La segnalazione del naufragio – prosegue la nota – «era arrivata dall’aereo di ricognizione Moonbird della Ong Sea Watch che avvertiva di una imbarcazione alla deriva in acque internazionali. Mare Jonio si è diretta verso la posizione segnalata e, informata la centrale operativa della Guardia Costiera Italiana, ha effettuato il soccorso ottemperando alle prescrizioni del diritto internazionale dei diritti umani e del mare, e del codice della navigazione italiano».

«Attenendosi alle procedure previste in questi casi – continua la nota – e per scongiurare una tragedia, Mare Jonio ha tratto in salvo tutte le persone a bordo comunicando ad una motovedetta libica giunta sul posto a soccorso iniziato di avere terminato le operazioni. Tra le persone soccorse, 12 risultano minori. Le persone a bordo si trovavano in mare da quasi 2 giorni e, nonostante le condizioni di salute risultino abbastanza stabili, sono tutte molto provate con problemi di disidratazione. Il personale medico di Mediterranea sta prestando assistenza».

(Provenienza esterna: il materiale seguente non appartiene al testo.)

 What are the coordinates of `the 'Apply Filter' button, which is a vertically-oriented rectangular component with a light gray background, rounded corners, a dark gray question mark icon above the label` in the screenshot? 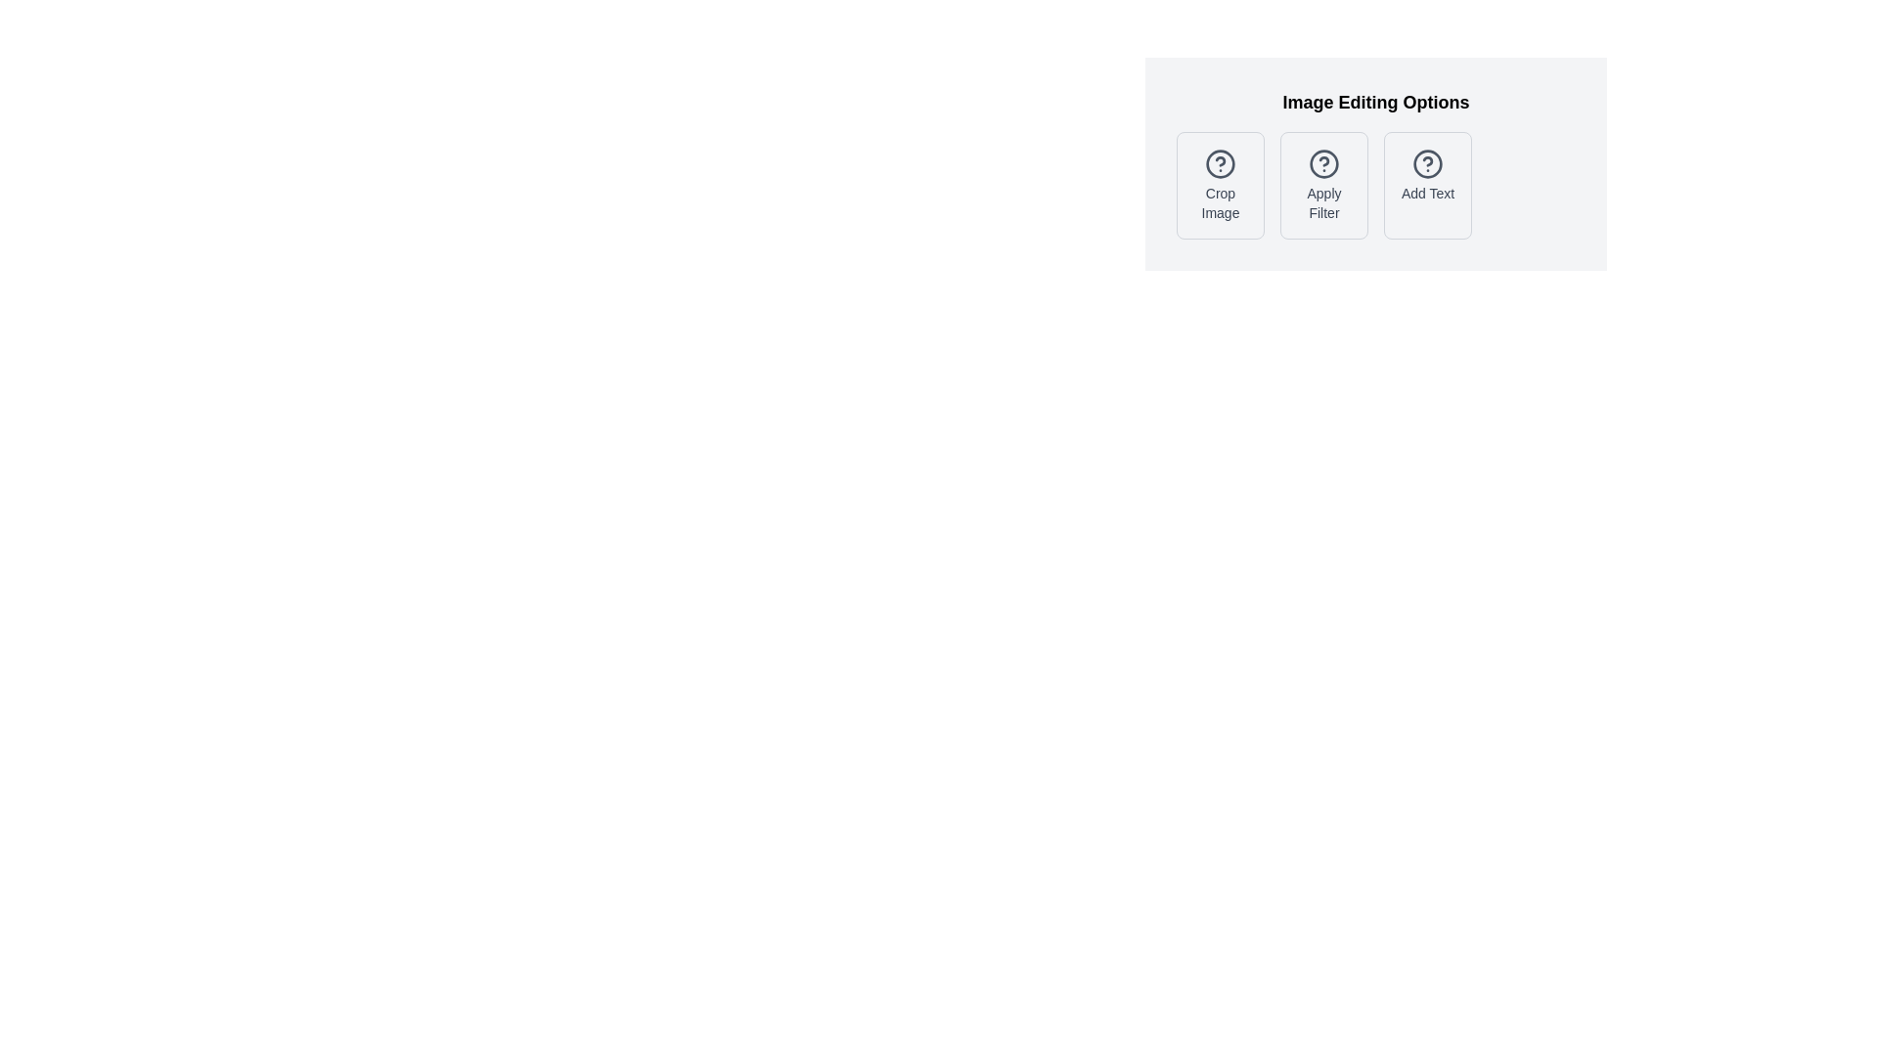 It's located at (1323, 185).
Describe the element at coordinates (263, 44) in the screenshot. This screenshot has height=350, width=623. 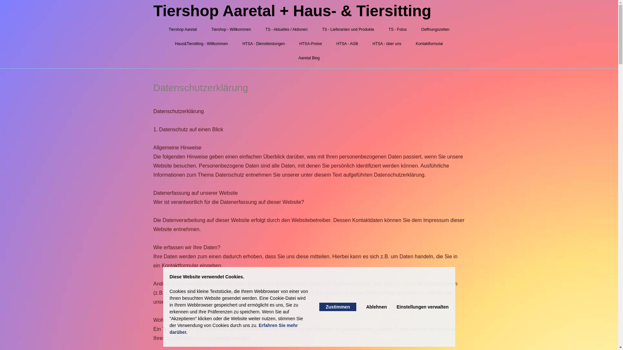
I see `'HTSA - Dienstleistungen'` at that location.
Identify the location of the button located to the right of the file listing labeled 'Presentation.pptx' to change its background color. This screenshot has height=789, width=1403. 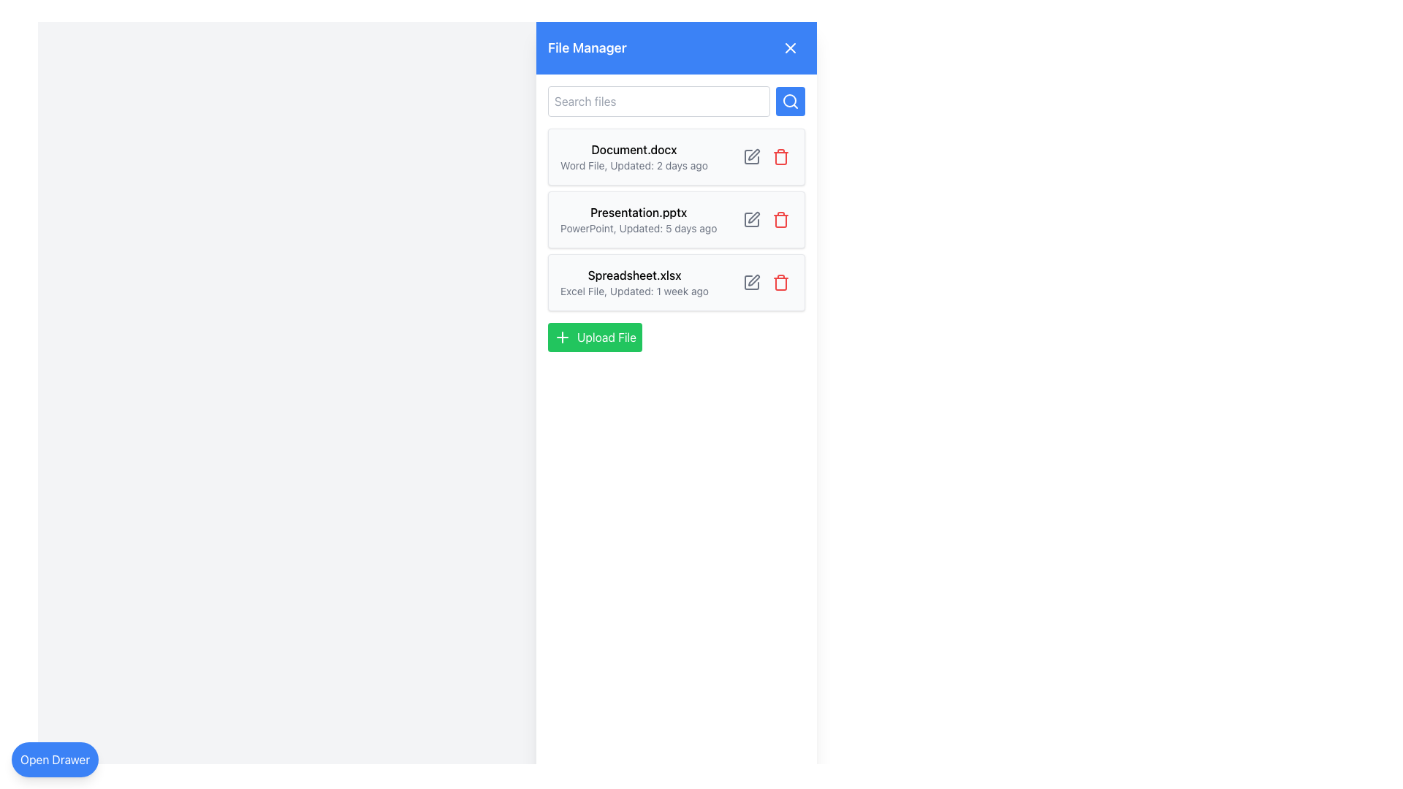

«Oggi abbiamo salvato la vita e la dignità di 49 esseri umani. Le abbiamo salvate due volte: dal naufragio e dal rischio di essere catturate e riportate indietro a subire di nuovo le torture e gli orrori da cui stavano fuggendo. Ogni giorno, nel silenzio a moltissime altre tocca questa sorte. Grazie ai nostri straordinari equipaggi di terra e di mare, alle decine di migliaia di persone che in tutta Italia ci hanno sostenuto, oggi quel mare non è stato più solo cimitero e deserto», conclude la nota.

La nave Mare Jonio (da Gds.it).

Il Ministro degli Interni Matteo Salvini, però, ha già fatto sapere che anche in questo caso il governo italiano userà il ‘pugno duro’: «Chi soccorre “migranti irregolari” in acque non di responsabilità italiana, senza che Roma abbia coordinato l’intervento ed entra poi in acque territoriali italiane lede il buon ordine e la sicurezza dello Stato italiano», si legge in una direttiva inviata dal vicepremier ai capi di polizia, carabinieri, guardia di finanza, capitaneria di porto, Marina e Stato Maggiore della difesa, invitandoli ad attenersi «scrupolosamente» al provvedimento per prevenire «anche a tutela dell’ordine e della sicurezza pubblica dello Stato italiani, l’ingresso illegale di immigrati sul territorio nazionale».